Spain in the 1500s
Spain in the 1500s
Queen Isabel died in 1504; although Juana inherited the throne of Castile, she was not mentally or emotionally stable enough to perform her duties. Knowing of her daughter’s condition, Isabel had arranged for Ferdinand to serve as regent until Juana’s son Charles of Ghent, born in 1500, was old enough to rule.
Ferdinand died in 1516; on his grandfather’s death, Charles of Ghent inherited both Castile and Aragon and was crowned King Charles I of Spain. He also inherited all Hapsburg lands in central Europe, which put him in possession of more territory than any one individual had ever ruled in Europe. At first, Charles was much more interested in the Holy Roman Empire than in Spain; his Spanish subjects interpreted his long absences as disrespect, and rebelled. Once his loyal supporters had put down the rebellion, Charles agreed to reform his habits. He returned to Spain and remained there for the balance of his life, overseeing his responsibilities as his subjects had expected.
Charles had several sisters, all of whom married heirs to various thrones in Denmark, Hungary, Portugal, and France.

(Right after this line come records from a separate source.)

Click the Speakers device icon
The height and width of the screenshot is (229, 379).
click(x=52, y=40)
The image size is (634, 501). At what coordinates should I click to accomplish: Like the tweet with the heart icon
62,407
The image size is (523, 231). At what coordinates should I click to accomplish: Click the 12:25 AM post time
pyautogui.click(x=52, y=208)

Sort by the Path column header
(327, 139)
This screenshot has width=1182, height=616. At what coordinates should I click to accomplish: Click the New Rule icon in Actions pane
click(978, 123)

These marriages solidified alliances between Spain and these European states. In 1519, he was elected Holy Roman Emperor, making him Charles I of Spain and Charles V of Germany.

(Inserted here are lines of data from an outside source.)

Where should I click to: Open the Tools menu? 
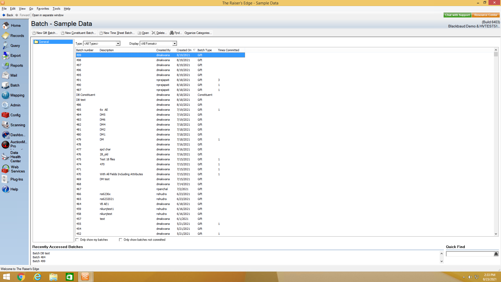click(x=56, y=9)
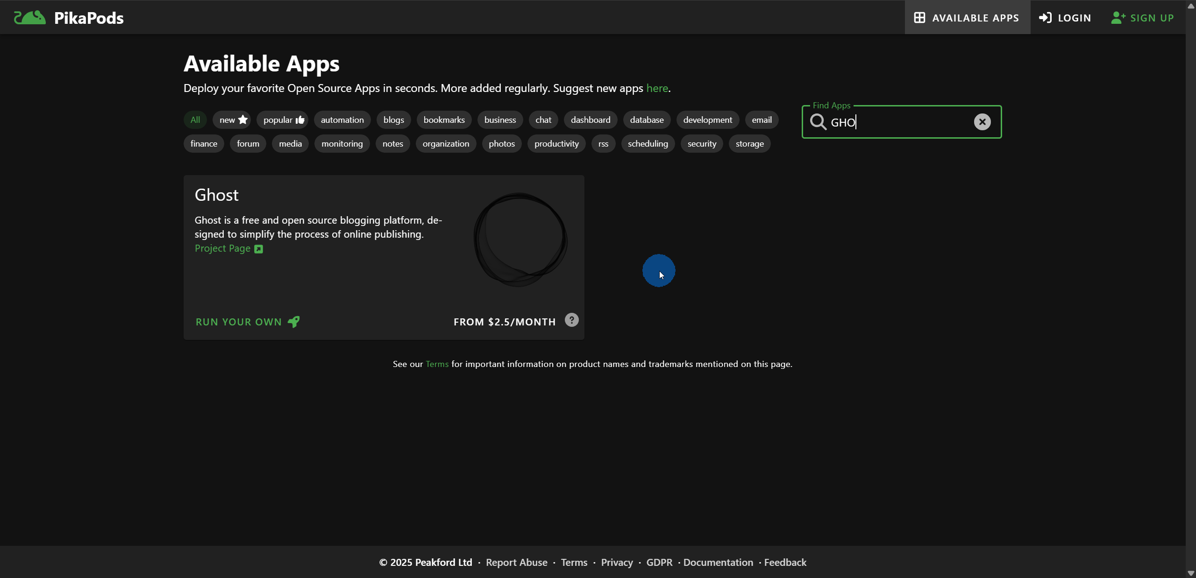
Task: Open the Available Apps grid menu
Action: point(967,18)
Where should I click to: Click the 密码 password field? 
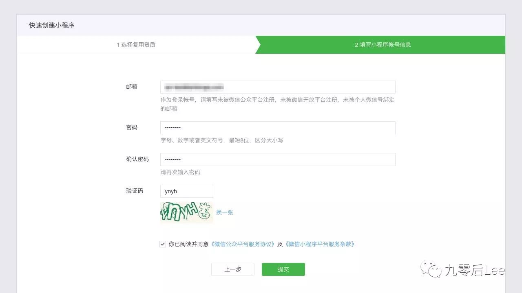tap(277, 127)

A devout Catholic like all the Spanish monarchs, Charles engaged in a series of wars to try to wipe out Protestantism and reunite Europe under the Catholic faith. These efforts were costly, time-consuming, and ultimately unsuccessful. With the Peace of Augsburg of 1555, which established that each elector in the empire could choose the religion of his own state, Charles abdicated. He turned the Holy Roman Empire over to his brother Ferdinand and abdicated the throne of Spain in favor of his son Philip, who would rule as Philip II.
Philip II and the Fall of Spain
Philip II inherited perhaps the most prosperous and powerful kingdom in Europe. By the 1550s, Spain boasted a thriving wool industry, a powerful navy, a stable aristocracy, religious unity (albeit enforced), and great wealth coming in from the American colonies. In addition, Philip’s close family ties to several rulers in Austria and central Europe created strong national alliances for Spain.
By the time Philip inherited the throne, Spain had reaped tremendous prof- its from trade with its American colonies. Spain had always been a shipping economy, since it had long stretches of coastline and its ships were accustomed to navigating the Mediterranean as well as the Atlantic. This high degree of maritime skill was one reason Spain had been the first nation to sponsor transatlantic voyages.
Philip established Spain’s first national capital in the city of Madrid. Until his accession to the throne, the royal court had traveled throughout the provinces, settling first in one city, then another. Philip, whose natural bent was for administration rather than war, preferred a stable working environment and thus a stationary court. He chose Madrid because it had two advantages. First, it was centrally located in the realm. Second, it was an insignificant town at the time; by choosing Madrid, Philip did not create regional rivalry among the more established centers of learning, industry, and culture. Had he chosen a city such as Seville, it might have created resentment among the wealthy residents of the cities he rejected.
Like all the Spanish monarchs, Philip was a devout Catholic. Unlike Henry IV of France, who had converted for reasons of political expediency, Philip had no religious tolerance in his nature. He refused to allow the practice of any religion except Catholicism anywhere in his realms, including the distant American colonies.